◆ **TASK DESCRIPTION**
Reproduce, from the lines below, exactly the stretch that begins at the line containing "Task: Open the Unclassified" and ends at the line containing "Select the selection zoom magnifier tool", both included.

◆ **Collected data**

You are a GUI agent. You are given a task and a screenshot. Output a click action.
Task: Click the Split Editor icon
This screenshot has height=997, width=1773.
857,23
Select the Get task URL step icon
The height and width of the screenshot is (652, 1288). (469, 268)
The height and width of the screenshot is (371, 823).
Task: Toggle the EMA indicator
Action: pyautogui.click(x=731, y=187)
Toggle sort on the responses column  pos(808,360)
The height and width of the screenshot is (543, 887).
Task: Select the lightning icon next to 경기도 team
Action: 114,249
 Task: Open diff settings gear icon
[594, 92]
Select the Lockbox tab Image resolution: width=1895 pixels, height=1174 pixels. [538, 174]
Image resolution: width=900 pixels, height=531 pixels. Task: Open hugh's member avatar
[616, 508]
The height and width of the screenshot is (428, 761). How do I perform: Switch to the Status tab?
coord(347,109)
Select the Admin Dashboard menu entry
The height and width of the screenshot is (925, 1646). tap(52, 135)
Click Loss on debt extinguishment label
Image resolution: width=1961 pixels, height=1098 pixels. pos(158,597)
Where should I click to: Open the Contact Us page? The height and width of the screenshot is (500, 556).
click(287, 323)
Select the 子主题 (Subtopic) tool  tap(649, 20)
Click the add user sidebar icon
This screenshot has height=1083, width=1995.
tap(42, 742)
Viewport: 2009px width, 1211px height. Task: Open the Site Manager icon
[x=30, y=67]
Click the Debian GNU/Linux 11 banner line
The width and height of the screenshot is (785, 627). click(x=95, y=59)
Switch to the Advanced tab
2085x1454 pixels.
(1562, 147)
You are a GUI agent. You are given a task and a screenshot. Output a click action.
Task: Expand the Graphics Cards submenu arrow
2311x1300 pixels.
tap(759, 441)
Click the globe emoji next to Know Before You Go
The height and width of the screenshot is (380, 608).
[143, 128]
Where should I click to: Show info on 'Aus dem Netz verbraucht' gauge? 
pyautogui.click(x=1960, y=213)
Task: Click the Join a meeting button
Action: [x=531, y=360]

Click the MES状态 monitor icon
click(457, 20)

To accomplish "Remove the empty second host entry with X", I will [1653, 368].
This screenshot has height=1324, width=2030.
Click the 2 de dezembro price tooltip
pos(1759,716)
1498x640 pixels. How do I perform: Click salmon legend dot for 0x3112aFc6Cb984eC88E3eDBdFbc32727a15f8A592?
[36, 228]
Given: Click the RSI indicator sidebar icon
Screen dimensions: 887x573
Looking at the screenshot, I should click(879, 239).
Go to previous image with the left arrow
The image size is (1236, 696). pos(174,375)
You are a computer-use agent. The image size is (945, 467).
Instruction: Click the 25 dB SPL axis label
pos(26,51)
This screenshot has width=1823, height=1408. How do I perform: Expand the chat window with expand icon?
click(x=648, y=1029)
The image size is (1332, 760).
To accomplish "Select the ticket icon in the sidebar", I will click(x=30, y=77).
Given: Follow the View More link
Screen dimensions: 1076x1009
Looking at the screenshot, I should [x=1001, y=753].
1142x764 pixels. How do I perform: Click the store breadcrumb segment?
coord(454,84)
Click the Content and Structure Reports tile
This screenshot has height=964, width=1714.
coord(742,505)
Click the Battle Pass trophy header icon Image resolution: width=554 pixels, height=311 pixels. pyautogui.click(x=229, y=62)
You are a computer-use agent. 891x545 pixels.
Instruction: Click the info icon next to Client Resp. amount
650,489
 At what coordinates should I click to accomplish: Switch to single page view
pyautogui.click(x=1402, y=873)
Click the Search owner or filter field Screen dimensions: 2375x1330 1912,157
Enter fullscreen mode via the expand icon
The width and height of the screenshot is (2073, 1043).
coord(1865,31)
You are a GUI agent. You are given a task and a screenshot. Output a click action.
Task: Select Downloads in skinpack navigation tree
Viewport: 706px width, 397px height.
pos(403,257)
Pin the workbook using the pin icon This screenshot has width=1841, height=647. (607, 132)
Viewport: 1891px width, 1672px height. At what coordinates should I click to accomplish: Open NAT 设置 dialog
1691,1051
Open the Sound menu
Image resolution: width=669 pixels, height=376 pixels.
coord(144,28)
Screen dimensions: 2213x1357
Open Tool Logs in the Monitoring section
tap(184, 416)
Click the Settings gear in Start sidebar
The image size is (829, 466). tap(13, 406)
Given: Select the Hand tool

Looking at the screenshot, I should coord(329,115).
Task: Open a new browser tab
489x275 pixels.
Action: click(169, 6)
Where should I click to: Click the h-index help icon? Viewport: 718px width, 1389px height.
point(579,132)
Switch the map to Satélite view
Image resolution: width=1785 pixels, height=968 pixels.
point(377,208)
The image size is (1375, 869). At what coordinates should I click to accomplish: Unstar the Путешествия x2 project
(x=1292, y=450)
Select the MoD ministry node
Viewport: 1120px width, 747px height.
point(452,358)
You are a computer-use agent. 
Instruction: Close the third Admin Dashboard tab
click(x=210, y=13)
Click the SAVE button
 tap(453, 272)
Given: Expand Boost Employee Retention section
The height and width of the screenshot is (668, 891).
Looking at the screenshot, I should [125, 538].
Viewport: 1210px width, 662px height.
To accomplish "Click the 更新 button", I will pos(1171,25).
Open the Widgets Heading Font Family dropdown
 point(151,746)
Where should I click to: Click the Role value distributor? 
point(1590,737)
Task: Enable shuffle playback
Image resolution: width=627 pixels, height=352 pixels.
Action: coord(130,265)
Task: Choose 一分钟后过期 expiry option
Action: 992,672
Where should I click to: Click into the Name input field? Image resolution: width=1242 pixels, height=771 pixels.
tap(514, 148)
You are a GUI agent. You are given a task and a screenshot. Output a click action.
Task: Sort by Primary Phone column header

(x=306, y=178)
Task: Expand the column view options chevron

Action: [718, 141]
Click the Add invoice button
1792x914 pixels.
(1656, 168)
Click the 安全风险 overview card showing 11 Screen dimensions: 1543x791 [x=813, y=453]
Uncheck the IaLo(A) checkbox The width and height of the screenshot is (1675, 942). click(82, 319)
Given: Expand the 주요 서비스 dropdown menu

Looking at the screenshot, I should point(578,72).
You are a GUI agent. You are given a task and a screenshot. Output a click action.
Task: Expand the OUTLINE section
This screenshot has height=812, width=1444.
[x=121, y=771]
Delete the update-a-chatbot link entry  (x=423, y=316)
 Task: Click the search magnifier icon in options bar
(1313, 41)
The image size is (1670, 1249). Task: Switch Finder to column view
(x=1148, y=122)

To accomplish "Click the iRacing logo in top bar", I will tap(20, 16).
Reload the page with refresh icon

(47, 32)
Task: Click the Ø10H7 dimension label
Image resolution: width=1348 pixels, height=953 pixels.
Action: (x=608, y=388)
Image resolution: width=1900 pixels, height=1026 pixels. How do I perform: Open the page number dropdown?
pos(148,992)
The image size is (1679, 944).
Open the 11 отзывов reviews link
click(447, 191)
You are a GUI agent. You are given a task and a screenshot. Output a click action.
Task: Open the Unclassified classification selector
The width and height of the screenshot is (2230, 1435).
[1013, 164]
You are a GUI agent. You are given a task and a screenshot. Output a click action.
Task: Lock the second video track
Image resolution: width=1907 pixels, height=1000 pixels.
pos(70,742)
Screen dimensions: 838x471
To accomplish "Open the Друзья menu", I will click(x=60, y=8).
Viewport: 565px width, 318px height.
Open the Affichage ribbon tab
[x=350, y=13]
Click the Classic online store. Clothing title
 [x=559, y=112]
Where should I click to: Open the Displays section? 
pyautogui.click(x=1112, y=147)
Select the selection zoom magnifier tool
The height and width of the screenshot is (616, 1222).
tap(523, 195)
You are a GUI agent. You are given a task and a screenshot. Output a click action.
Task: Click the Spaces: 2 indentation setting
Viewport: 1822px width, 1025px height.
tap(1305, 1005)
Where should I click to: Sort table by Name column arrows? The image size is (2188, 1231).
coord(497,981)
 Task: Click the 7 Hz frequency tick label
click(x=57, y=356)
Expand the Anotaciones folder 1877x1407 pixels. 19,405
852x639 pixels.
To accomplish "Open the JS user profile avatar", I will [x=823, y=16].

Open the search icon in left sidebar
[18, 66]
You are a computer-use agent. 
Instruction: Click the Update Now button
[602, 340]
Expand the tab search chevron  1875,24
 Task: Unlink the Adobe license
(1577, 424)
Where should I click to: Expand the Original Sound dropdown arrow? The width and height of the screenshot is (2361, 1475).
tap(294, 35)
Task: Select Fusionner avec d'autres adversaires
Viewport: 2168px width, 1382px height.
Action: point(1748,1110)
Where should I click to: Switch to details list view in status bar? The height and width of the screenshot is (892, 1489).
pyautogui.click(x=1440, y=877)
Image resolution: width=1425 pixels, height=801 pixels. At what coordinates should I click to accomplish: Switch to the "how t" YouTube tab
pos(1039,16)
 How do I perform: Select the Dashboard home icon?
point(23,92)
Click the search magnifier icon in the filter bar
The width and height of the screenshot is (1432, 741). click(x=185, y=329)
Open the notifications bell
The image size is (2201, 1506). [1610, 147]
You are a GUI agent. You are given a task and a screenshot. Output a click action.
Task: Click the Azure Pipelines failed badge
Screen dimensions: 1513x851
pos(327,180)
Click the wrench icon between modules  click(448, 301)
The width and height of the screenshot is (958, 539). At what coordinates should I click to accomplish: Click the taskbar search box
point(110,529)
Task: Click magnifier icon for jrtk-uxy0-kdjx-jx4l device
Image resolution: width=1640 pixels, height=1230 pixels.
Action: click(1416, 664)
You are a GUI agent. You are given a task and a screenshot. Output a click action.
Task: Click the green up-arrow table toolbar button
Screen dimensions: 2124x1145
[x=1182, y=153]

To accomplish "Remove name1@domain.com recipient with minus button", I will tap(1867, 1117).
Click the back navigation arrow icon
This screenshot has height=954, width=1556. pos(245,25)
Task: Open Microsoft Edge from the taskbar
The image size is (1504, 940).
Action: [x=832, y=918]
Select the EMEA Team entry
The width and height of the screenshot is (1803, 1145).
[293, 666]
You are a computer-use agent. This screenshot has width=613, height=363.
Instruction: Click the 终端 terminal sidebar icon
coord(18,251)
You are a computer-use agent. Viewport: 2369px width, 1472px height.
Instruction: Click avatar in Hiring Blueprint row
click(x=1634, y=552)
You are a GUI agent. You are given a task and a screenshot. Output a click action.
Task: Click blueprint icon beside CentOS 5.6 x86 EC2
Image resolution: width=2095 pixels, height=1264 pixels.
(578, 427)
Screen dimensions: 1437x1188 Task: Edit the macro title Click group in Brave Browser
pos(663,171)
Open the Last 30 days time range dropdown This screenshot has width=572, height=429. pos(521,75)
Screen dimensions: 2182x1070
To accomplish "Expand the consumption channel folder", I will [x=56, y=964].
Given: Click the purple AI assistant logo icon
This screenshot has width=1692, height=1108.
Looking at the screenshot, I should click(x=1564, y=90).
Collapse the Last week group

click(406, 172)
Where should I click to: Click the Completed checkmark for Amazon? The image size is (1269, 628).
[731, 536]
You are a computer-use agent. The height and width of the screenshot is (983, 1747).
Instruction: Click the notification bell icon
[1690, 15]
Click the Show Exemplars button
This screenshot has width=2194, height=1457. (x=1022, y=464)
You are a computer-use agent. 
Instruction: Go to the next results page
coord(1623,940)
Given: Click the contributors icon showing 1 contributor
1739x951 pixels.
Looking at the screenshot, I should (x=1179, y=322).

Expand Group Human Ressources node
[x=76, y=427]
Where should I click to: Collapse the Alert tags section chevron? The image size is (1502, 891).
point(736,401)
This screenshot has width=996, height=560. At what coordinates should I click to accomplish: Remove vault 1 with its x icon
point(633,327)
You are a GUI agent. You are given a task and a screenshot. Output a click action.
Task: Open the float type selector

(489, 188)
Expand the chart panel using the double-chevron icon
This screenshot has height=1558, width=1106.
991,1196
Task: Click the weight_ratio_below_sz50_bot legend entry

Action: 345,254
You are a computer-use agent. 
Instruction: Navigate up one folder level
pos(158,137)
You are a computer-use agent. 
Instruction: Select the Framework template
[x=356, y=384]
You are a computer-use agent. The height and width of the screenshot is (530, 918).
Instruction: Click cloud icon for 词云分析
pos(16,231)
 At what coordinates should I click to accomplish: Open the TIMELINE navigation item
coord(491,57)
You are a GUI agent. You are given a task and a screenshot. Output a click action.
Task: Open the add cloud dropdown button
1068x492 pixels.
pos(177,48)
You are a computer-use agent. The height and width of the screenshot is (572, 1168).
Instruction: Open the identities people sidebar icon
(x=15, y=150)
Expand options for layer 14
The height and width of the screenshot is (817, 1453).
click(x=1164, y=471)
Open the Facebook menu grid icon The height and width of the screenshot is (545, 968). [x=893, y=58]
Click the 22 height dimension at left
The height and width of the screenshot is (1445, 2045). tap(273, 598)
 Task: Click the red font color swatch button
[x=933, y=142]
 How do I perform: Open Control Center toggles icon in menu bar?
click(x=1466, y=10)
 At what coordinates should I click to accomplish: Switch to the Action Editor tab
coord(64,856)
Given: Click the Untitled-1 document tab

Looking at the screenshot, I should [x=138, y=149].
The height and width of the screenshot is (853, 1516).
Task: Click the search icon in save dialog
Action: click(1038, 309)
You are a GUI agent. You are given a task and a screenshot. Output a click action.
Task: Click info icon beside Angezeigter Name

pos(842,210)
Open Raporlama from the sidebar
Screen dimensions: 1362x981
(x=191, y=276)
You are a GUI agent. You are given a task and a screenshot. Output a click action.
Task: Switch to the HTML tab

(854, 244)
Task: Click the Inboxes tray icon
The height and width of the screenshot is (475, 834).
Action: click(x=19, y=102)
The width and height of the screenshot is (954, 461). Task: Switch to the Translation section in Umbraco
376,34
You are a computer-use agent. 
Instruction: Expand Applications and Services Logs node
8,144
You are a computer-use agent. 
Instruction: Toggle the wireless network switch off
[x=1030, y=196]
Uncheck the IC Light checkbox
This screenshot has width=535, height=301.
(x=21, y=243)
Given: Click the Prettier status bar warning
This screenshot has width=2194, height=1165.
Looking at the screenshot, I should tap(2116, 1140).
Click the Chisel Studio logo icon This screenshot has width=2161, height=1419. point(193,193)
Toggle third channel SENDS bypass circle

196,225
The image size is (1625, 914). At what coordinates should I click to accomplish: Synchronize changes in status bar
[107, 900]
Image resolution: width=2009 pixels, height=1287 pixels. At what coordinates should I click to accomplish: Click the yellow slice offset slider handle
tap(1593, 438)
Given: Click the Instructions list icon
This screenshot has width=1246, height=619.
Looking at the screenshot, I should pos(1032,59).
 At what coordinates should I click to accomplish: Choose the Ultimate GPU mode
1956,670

◆ **ANSWER TO THE PROBLEM**
Task: Open the Unclassified classification selector
The width and height of the screenshot is (2230, 1435).
[1013, 164]
You are a GUI agent. You are given a task and a screenshot. Output a click action.
Task: Lock the second video track
Image resolution: width=1907 pixels, height=1000 pixels.
pos(70,742)
Screen dimensions: 838x471
To accomplish "Open the Друзья menu", I will click(x=60, y=8).
Viewport: 565px width, 318px height.
Open the Affichage ribbon tab
[x=350, y=13]
Click the Classic online store. Clothing title
 [x=559, y=112]
Where should I click to: Open the Displays section? 
pyautogui.click(x=1112, y=147)
Select the selection zoom magnifier tool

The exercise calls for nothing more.